南山大学の立ち位置をより明確にするために、同じ中部地方の有力私大と比較してみよう。
| 大学名 | 偏差値帯 | 就職率 | 学費(4年概算) |
|---|---|---|---|
| 南山大学 | 50.0〜57.5 | 96.9% | 約450万円 |
| 名城大学 | 45.0〜55.0 | 98.0% | 約430万円 |
| 中京大学 | 47.5〜55.0 | 約98% | 約490万円 |
出典:各大学公式 / パスナビ / Kei-Net(2024年度実績)
偏差値帯では南山大学が頭一つ抜けている。名城大学は実就職率14年連続全国1位(卒業生2,000人以上の大学)という実績があり、就職率では南山をわずかに上回る。中京大学もスポーツ科学や公務員に強みがあり、就職率は高水準だ。
学費は3校とも4年間で430〜490万円の範囲。南山大学は偏差値の高さに対して学費は標準的で、投資対効果は悪くない。文系学部の初年度納入金は約126万円で、中部圏の私大としては平均的な水準に収まっている。
南山大学の最大の優位性は偏差値帯の高さと就職先の質のバランスだ。
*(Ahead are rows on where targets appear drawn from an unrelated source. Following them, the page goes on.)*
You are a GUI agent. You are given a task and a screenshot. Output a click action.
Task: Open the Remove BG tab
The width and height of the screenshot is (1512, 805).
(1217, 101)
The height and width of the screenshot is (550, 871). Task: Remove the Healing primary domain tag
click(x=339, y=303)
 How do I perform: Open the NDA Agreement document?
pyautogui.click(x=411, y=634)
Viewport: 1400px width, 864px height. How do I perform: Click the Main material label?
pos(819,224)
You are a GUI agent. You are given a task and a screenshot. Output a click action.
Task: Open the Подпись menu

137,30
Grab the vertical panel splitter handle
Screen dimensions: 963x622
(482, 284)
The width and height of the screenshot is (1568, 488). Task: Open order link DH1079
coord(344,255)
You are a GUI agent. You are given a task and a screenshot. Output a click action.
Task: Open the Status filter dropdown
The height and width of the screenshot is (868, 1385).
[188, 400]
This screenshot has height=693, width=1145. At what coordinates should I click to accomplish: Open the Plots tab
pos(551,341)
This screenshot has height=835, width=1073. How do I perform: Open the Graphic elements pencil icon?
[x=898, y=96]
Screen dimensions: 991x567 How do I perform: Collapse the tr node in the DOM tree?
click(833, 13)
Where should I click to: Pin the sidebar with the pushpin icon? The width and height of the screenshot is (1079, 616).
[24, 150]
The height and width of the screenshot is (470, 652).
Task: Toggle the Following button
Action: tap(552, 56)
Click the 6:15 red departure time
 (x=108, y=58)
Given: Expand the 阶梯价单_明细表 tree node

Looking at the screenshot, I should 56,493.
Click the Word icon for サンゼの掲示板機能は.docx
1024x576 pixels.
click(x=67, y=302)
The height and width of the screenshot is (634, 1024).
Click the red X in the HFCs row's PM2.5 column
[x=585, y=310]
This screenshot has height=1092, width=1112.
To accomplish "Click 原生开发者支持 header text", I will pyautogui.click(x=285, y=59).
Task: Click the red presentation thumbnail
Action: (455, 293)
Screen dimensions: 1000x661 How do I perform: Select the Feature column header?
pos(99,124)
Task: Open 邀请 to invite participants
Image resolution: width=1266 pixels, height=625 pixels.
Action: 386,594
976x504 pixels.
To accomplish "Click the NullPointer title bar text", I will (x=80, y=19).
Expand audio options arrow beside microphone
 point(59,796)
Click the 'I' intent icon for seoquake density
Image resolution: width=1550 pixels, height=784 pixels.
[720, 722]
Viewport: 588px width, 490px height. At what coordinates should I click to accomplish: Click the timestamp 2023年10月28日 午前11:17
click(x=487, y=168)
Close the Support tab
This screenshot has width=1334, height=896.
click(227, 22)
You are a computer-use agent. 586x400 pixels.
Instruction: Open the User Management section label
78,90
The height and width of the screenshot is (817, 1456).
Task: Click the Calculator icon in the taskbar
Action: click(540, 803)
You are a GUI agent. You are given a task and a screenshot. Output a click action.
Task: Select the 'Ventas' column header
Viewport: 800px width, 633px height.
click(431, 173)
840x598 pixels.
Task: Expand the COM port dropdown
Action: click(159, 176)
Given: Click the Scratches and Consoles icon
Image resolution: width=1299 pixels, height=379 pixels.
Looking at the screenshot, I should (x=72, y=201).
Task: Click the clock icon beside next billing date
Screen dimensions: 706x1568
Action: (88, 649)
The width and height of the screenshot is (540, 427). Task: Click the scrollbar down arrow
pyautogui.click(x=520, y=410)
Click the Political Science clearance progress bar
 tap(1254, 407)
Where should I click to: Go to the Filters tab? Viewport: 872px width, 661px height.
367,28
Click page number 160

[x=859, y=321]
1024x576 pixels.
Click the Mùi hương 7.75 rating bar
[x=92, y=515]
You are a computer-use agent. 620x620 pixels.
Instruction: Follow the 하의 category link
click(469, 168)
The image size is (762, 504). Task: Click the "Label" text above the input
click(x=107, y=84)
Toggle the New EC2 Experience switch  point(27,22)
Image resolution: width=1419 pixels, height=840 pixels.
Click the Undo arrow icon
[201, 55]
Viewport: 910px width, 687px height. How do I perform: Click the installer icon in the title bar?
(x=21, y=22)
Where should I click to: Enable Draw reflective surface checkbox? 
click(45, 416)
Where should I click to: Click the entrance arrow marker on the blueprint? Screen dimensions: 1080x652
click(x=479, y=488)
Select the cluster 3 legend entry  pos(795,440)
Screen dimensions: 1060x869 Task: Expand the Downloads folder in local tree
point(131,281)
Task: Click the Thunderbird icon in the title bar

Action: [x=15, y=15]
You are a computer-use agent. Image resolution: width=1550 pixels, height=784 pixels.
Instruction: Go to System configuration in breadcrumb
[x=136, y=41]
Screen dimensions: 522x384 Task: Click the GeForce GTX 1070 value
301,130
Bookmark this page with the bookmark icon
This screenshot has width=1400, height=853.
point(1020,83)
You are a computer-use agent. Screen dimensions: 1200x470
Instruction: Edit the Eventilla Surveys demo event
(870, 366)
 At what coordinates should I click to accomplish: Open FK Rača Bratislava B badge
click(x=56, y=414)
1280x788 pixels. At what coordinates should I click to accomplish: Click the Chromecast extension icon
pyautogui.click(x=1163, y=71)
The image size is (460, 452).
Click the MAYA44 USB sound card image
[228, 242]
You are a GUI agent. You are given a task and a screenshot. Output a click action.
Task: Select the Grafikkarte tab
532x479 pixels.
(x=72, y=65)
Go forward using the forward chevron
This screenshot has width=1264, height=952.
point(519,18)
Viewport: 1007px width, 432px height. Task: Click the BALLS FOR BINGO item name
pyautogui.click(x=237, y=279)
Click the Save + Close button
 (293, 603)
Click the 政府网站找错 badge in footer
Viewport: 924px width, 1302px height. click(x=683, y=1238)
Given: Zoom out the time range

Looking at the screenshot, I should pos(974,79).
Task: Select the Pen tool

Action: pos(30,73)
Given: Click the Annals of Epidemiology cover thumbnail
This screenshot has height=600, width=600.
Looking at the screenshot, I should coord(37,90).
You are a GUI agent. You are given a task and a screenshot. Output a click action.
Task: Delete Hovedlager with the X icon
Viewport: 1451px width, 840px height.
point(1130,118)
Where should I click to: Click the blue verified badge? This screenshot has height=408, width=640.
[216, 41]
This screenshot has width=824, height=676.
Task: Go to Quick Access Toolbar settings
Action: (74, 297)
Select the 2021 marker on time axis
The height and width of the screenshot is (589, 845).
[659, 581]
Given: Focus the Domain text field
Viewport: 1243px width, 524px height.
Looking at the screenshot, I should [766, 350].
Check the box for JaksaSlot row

トヨタ・東京海上・日本航空といった一流企業への就職実績は、名城・中京にはない南山ならではの強みと言える。
「南山大学 恥ずかしい」と検索される背景
ここまでデータを見てきて、「恥ずかしい要素がどこにあるんだ」と感じた人もいると思う。じゃあなぜこのキーワードで検索されるのか。
最大の原因は全国的な知名度の低さだ。中部地方では「私大といえば南山」というポジションが確立されている。愛知の高校生や保護者にとって、南山大学は明確にブランド校だ。しかし関東や関西に出ると事情が変わる。東京でMARCH(明治・青山学院・立教・中央・法政)、関西で関関同立と比べたときに、南山の名前がすぐに出てくる人は少ない。
「東京でいうとどこ?」という比較も頻繁にされる。偏差値帯から言えば成蹊・成城・明治学院あたりが近いとされるが、この比較自体が南山を過小評価している面がある。中部地方で南山が占めるポジションは、単なる偏差値の数字以上のものがある。トヨタグループをはじめとする地元産業界との太いパイプは、東京の同偏差値帯の大学にはない独自の強みだ。
もう一つは、同じ名古屋にある名古屋大学(旧帝大)との比較構造。「名大に行けなかったから南山」という序列意識が一部に存在する。でもそれは、東京で「早慶に行けなかったからMARCH」と言われるのと同じ構造であって、南山大学の価値を否定するものではない。偏差値50〜57.5の大学に対して「恥ずかしい」は、データ的に見て完全に的外れだ。
まとめ ― 配られたカードで戦うために
データを見ればわかる通り、南山大学は不安に思うような大学じゃない。偏差値も就職実績もしっかりしてる。東京海上に28名、トヨタに14名、愛知県庁に20名——中部圏の私大としてはトップクラスの就職力がある。
俺のFランよりずっと恵まれた環境にいる。全然どん底なんかじゃない。ここからいくらでも変えられるから、その環境を活かしてほしい。